Pixel coordinate grounding data:
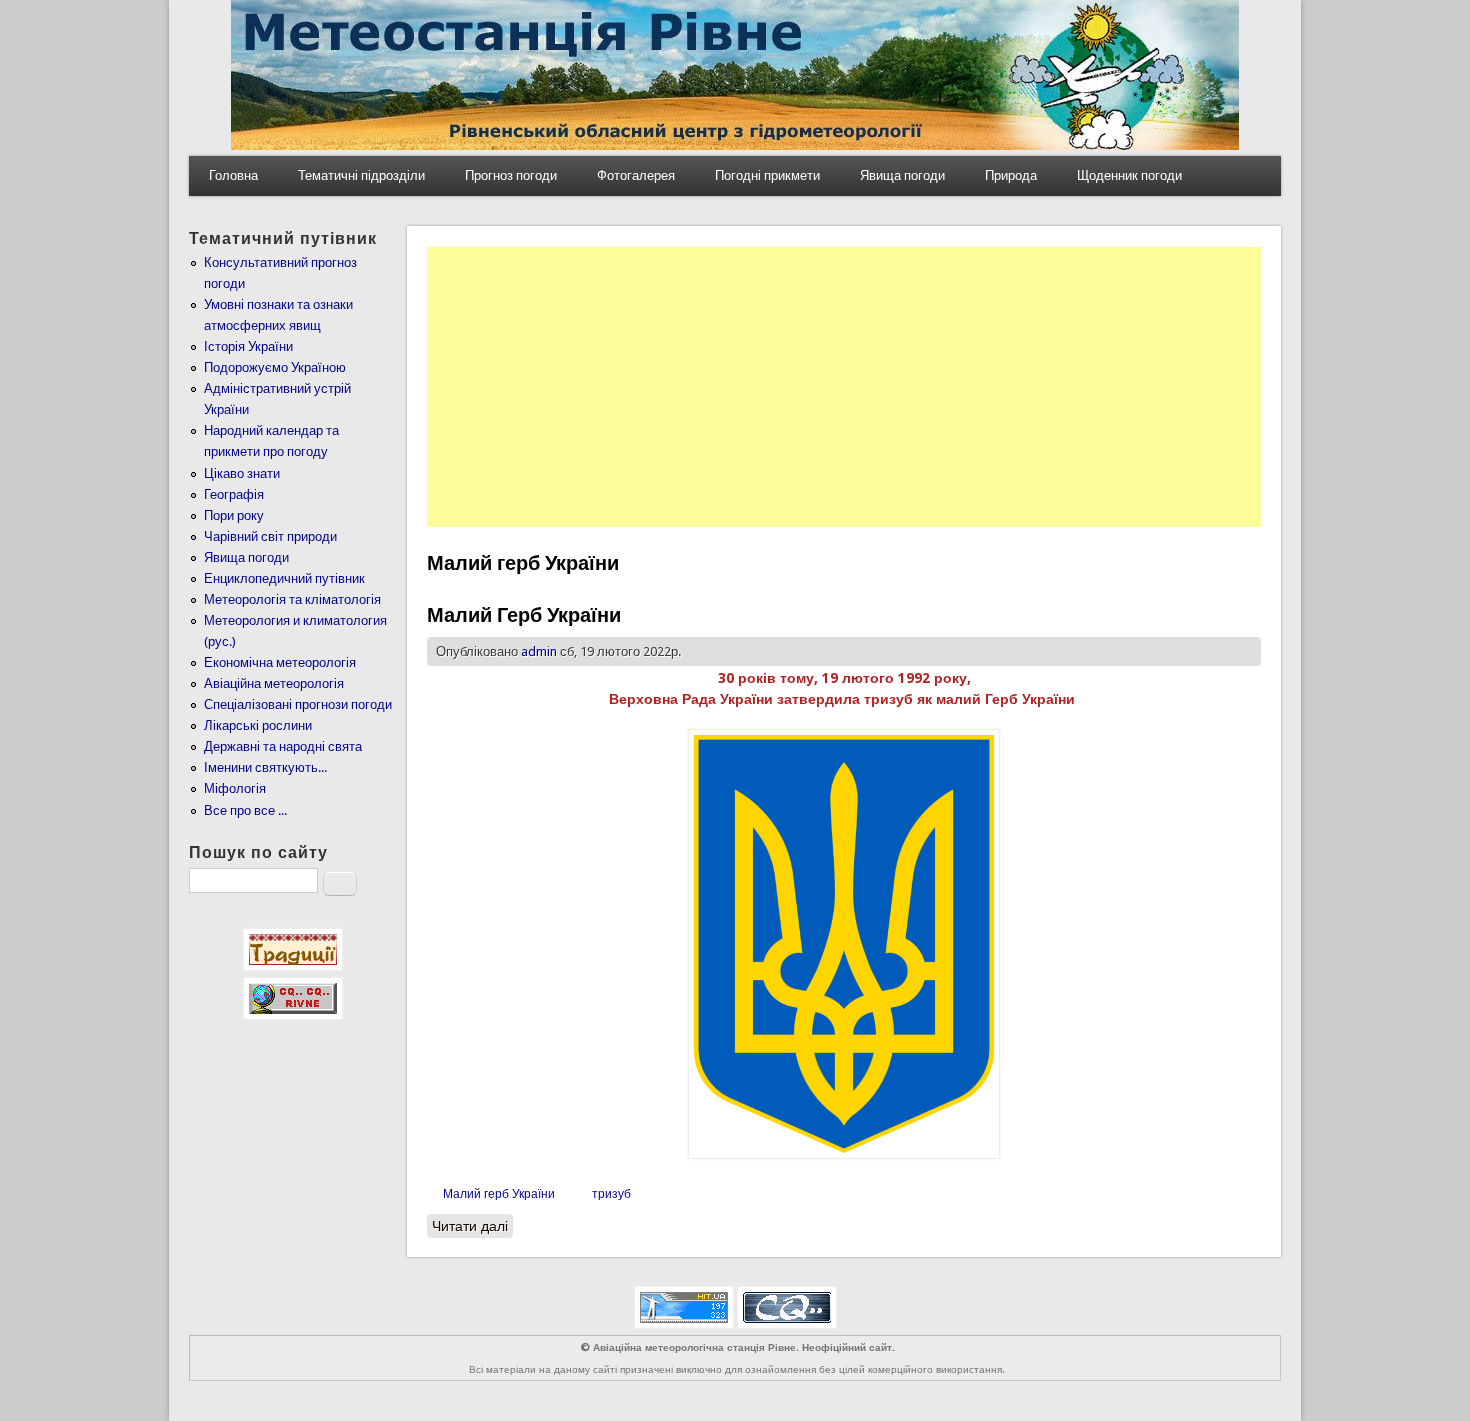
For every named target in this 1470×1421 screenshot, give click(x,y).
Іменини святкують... (265, 767)
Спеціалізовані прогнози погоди (298, 704)
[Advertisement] (844, 387)
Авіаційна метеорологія (274, 683)
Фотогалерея (636, 175)
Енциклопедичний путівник (284, 578)
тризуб (611, 1194)
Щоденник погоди (1129, 175)
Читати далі (472, 1226)
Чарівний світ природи (270, 536)
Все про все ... (245, 810)
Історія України (248, 346)
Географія (234, 494)
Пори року (234, 515)
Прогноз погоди (511, 175)
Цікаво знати (242, 473)
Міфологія (235, 788)
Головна (233, 175)
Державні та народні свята (283, 746)
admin (539, 651)
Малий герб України (499, 1194)
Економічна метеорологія (280, 662)
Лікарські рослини (258, 725)
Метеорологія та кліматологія (292, 599)
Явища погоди (902, 175)
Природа (1011, 175)
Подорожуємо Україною (275, 367)
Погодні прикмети (767, 175)
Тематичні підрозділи (361, 175)
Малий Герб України (524, 615)
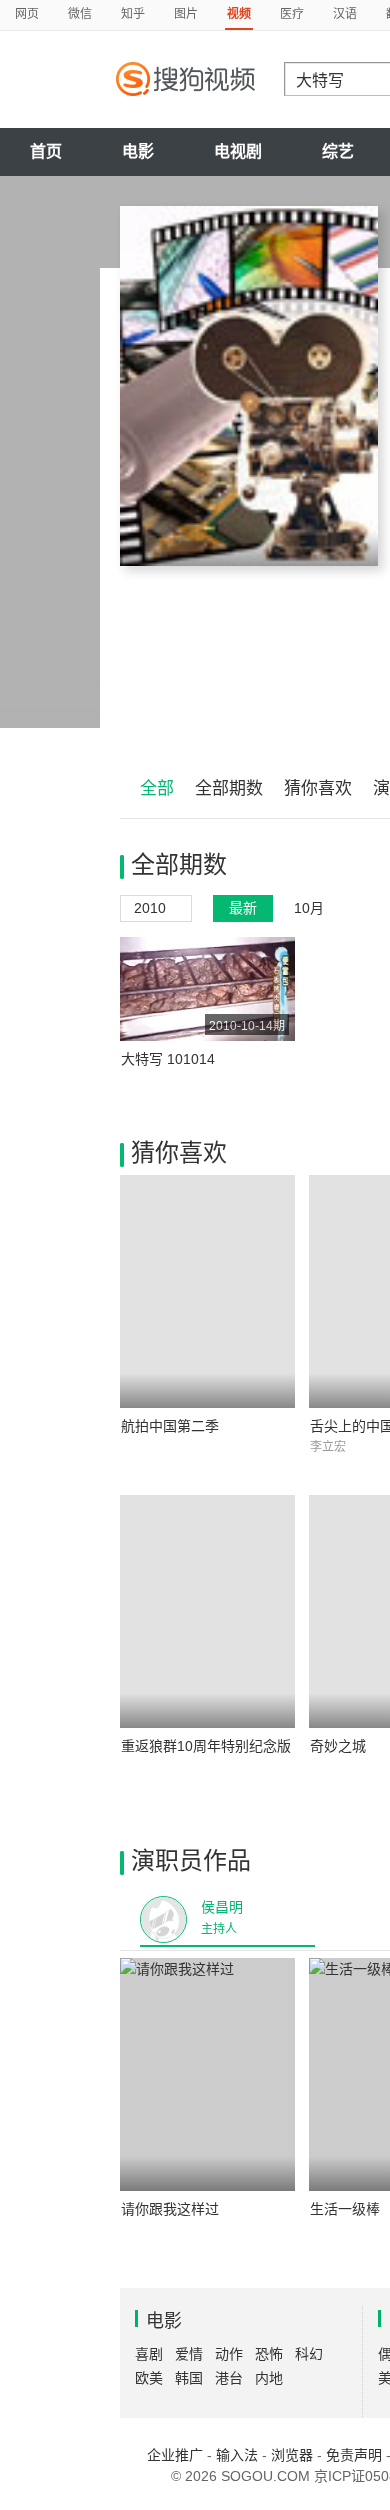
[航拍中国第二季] (207, 1291)
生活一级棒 (345, 2209)
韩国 (189, 2378)
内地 (269, 2378)
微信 (80, 14)
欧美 (149, 2378)
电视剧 (238, 151)
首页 (46, 151)
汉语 (345, 14)
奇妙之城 (338, 1746)
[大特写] (249, 386)
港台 (229, 2378)
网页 (27, 14)
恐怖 (269, 2354)
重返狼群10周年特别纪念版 (206, 1746)
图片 (186, 14)
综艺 (338, 151)
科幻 (309, 2354)
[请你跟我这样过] (207, 2074)
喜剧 (149, 2354)
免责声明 (354, 2455)
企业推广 (175, 2455)
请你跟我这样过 (170, 2209)
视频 (239, 14)
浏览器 (292, 2455)
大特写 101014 (168, 1059)
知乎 (133, 14)
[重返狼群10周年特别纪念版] (207, 1611)
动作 (229, 2354)
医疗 (292, 14)
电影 (138, 151)
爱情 (189, 2354)
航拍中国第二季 (170, 1426)
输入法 (237, 2455)
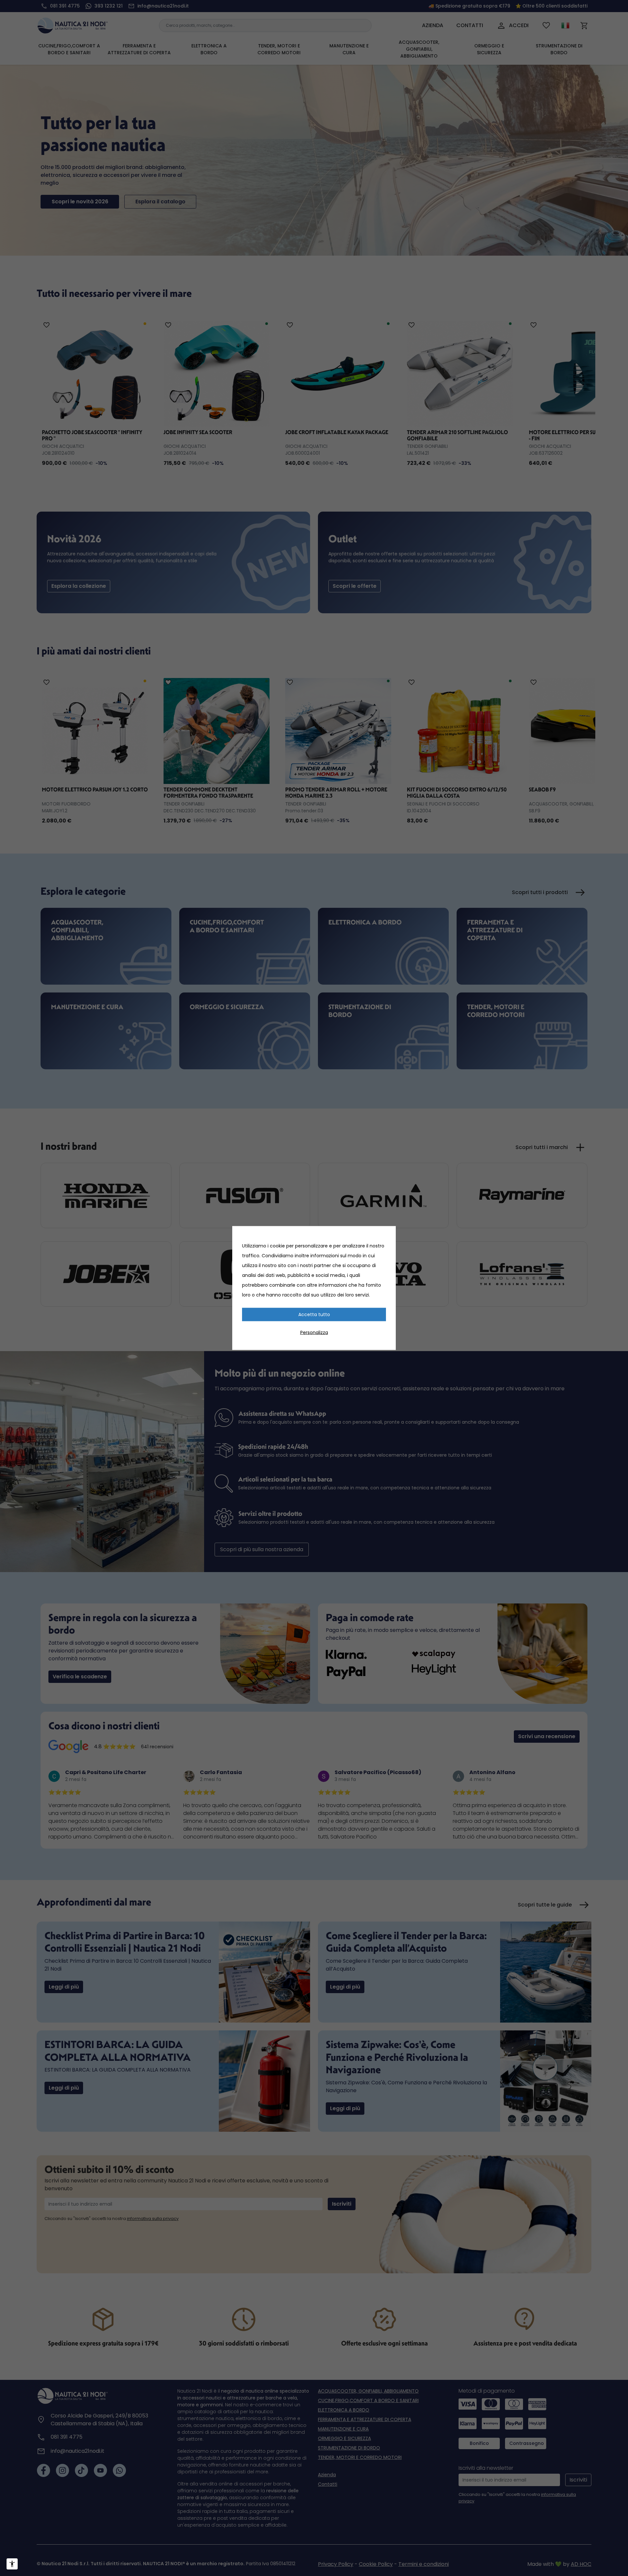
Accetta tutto (314, 1314)
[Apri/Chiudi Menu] (12, 2563)
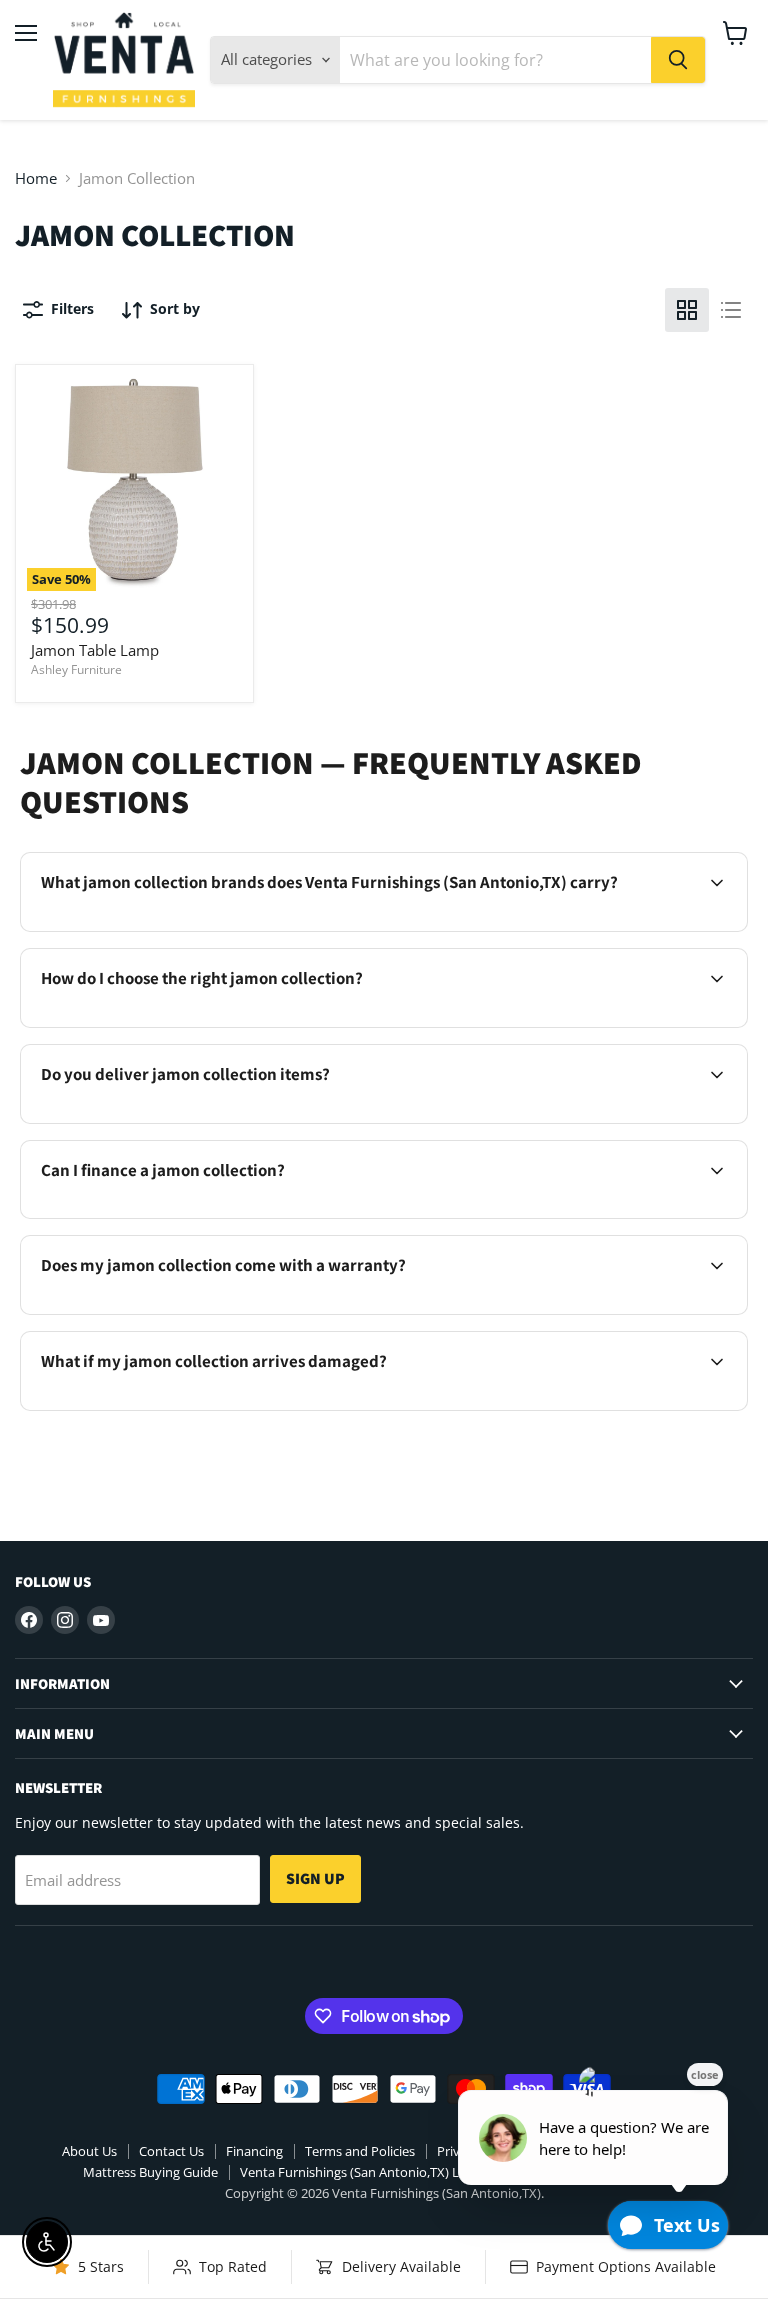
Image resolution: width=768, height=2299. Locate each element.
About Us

INSTRUCTIONS TO FOLLOW:
Extract exactly the lines above from the line containing "图片 (186, 14)" through the last one, both ends included, but not the pictures.

RESPONSE:
图片 (186, 14)
综艺 (338, 151)
科幻 (309, 2354)
[请你跟我这样过] (207, 2074)
喜剧 (149, 2354)
免责声明 (354, 2455)
企业推广 (175, 2455)
请你跟我这样过 (170, 2209)
视频 (239, 14)
浏览器 (292, 2455)
大特写 101014 (168, 1059)
知乎 (133, 14)
[重返狼群10周年特别纪念版] (207, 1611)
动作 (229, 2354)
医疗 (292, 14)
电影 (138, 151)
爱情 (189, 2354)
航拍中国第二季 (170, 1426)
输入法 (237, 2455)
Accetta tutto (314, 1314)
[Apri/Chiudi Menu] (12, 2563)
Image resolution: width=768, height=2299. Locate each element.
About Us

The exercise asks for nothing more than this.